Every meal you eat now costs the planet 10 kilos in lost topsoil.
That's the warning of "Surviving the 21st Century" author Julian Cribb to an international soil science conference in Queenstown, New Zealand on Dec 15, 2016.
"10 kilos of topsoil, 800 litres of water, 1.3 litres of diesel, 0.3g of pesticide and 3.5 kilos of carbon dioxide – that's what it takes to deliver one meal, for just one person," Cribb says.
"When you multiply it by 7 to 10 billion people each eating around a thousand meals a year, you can see why food is fast becoming the challenge of our age."
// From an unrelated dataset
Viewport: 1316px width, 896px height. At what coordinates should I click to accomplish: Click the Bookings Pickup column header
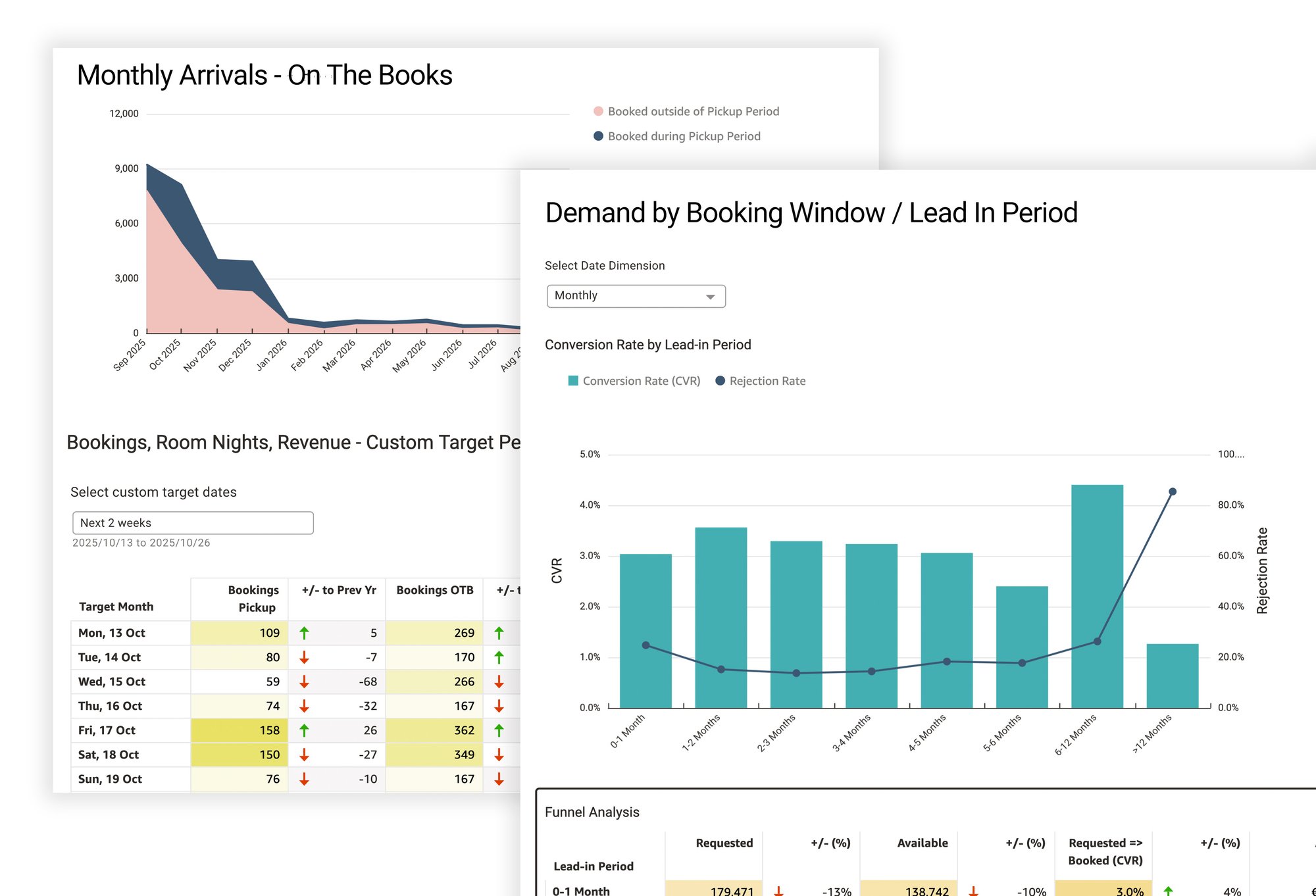[x=253, y=599]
"The human jawbone is now by far the most destructive implement on the planet. It's wrecking soil and water, clearing forests, emptying oceans of fish and destroying wildlife as never before – but few people realise it because of long industrial food-chains that hide the damage from them," he says.
Do the 10 kg of lost topsoil result in 10 kg of night soil?
(Score: 1) by Burz on Friday December 16 2016, @07:41PM
Additionally, one of the main goals of organic agriculture is to prevent topsoil degradation and loss--to not farm like an intensive extraction industry. Buying organic *ought* to help, and I'd hope that data exists showing whether this is true in practice.